Dengan menangulangi kebakaran hutan lindung sama dengan halnya menjaga ekosistem hal ini bertujuan untuk menjaga keanekaragaman hayati, ekosistem, serta melindungi lingkungan dari berbagai ancaman seperti penebangan liar, perburuan ilegal, dan aktivitas manusia yang dapat merusak ekosistem hutan.

 

Dalam upaya penanggulangan kebakaran hutan lindung terdapat  kendala-kendala dalam penerapannya yaitu mulai dari Sarana dan prasarana, dan Kesadaran Masyarakat, untuk itu perlu adanya penyadaran hukum dan sosialisasi mengenai upaya penanggulangan kebakaran hukum lindung sehingga kebakaran-kebakaran hutan lindung dapat diminimalisasi atau bahkan tidak akan ada kebakaran hutan lagi sehingga ekosistem terjaga.

 

Implementasi Undang-Undang Nomor 41 Tahun 1999 tentang Kehutanan terhadap kasus kebakaran hutan lindung di Indonesia menghadapi beberapa hambatan.
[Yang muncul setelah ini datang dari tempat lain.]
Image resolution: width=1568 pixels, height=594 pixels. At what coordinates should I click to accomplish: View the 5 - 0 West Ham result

Meskipun Undang-Undang tersebut secara tegas melarang pembakaran hutan, pada tahun 2019 terjadi kebakaran hutan di Provinsi Riau seluas 75.871 Ha. Salah satu kendala utamanya adalah kebakaran hutan yang masih terjadi secara rutin setiap tahun, menunjukkan bahwa implementasi Undang-Undang tersebut belum optimal.

 

Meskipun perundang-undangan Indonesia mengizinkan pembukaan lahan dengan beberapa pengecualian, tindakan membakar hutan tetap dianggap sebagai tindak pidana. Upaya pencegahan dari Pemerintah Provinsi Riau sangat penting untuk meminimalisir kebakaran hutan dengan alokasi anggaran yang memadai. Selain itu, perlu sinergi antara berbagai pihak, termasuk masyarakat setempat, dalam pengawasan dan pengelolaan hutan untuk mencapai perlindungan hutan yang efektif.
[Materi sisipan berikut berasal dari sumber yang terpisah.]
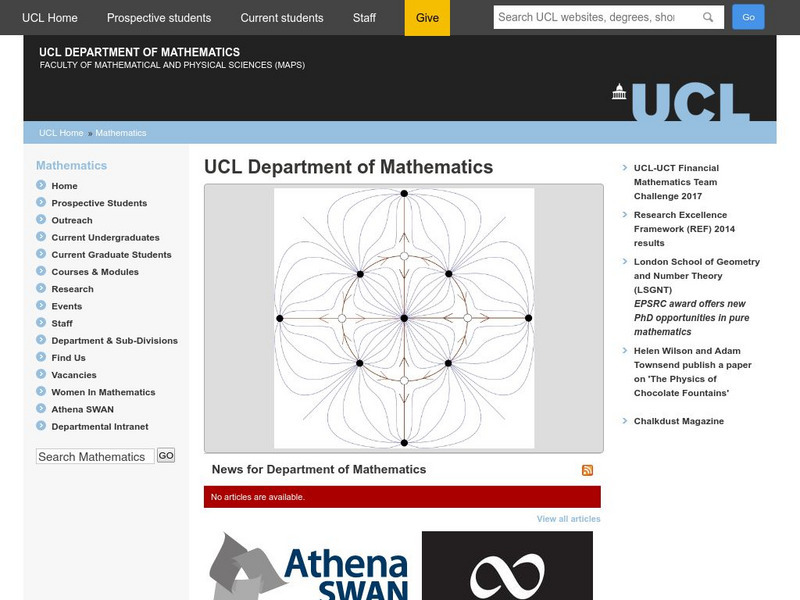Open the Vacancies sidebar link
The width and height of the screenshot is (800, 600).
74,374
Bentuk hambatan atas implementasi Undang-Undang Nomor 41 Tahun 1999 terhadap kasus kebakaran hutan lindung di indonesia berdasarkan penelitian yang kami lakukan yakni:

1. Kuantitas dan kualitas polisi hutan: Dalam pelaksanaannya, terdapat kuantitas dan kualitas polisi hutan yang tidak mencukupi. Ini dapat berpengaruh pada efektivitas pencegahan dan pengendalian kebakaran hutan.

2. Regulasi dan sarana prasarana: Adanya regulasi yang tidak mencukupi dan sarana prasarana yang tidak cukup baik juga dapat menjadi kendala dalam implementasi perundang-undangan tersebut. Ini dapat berpengaruh pada kinerja pengawasan dan pengelolaan hutan.
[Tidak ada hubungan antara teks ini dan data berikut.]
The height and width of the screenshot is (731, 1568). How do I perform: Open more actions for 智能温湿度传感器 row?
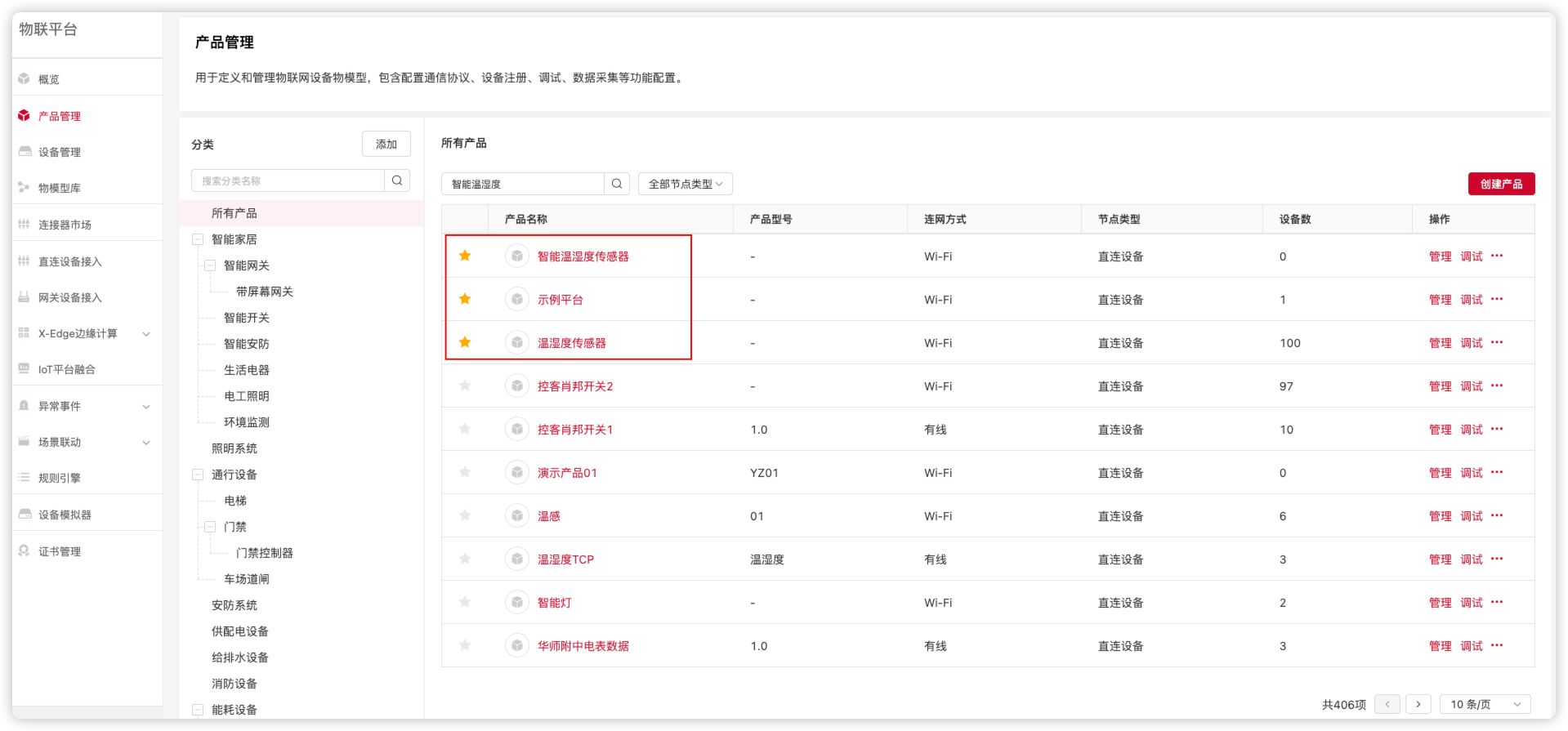coord(1497,256)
3. Kebijakan pengendalian kebakaran hutan dan lahan: Pemerintah telah banyak mengeluarkan peraturan untuk mengatasi kerusakan hutan akibat kebakaran hutan dan lahan, tetapi kejadian kebakaran hutan di Indonesia selalu berulang hampir setiap tahun pada lokasi yang sama.

4. Pengelolaan hutan dan lingkungan hidup: Perundang-undangan di Indonesia mengizinkan pembukaan lahan dengan beberapa pengecualian, yang dapat menjadi kendala dalam implementasi Undang-Undang No. 41 tahun 1999. Perlu diingat bahwa pembukaan lahan dapat dianggap sebagai tindak pidana menurut Pasal 50 ayat (3) huruf d Undang-Undang Nomor 41 Tahun 1999 tentang Kehutanan.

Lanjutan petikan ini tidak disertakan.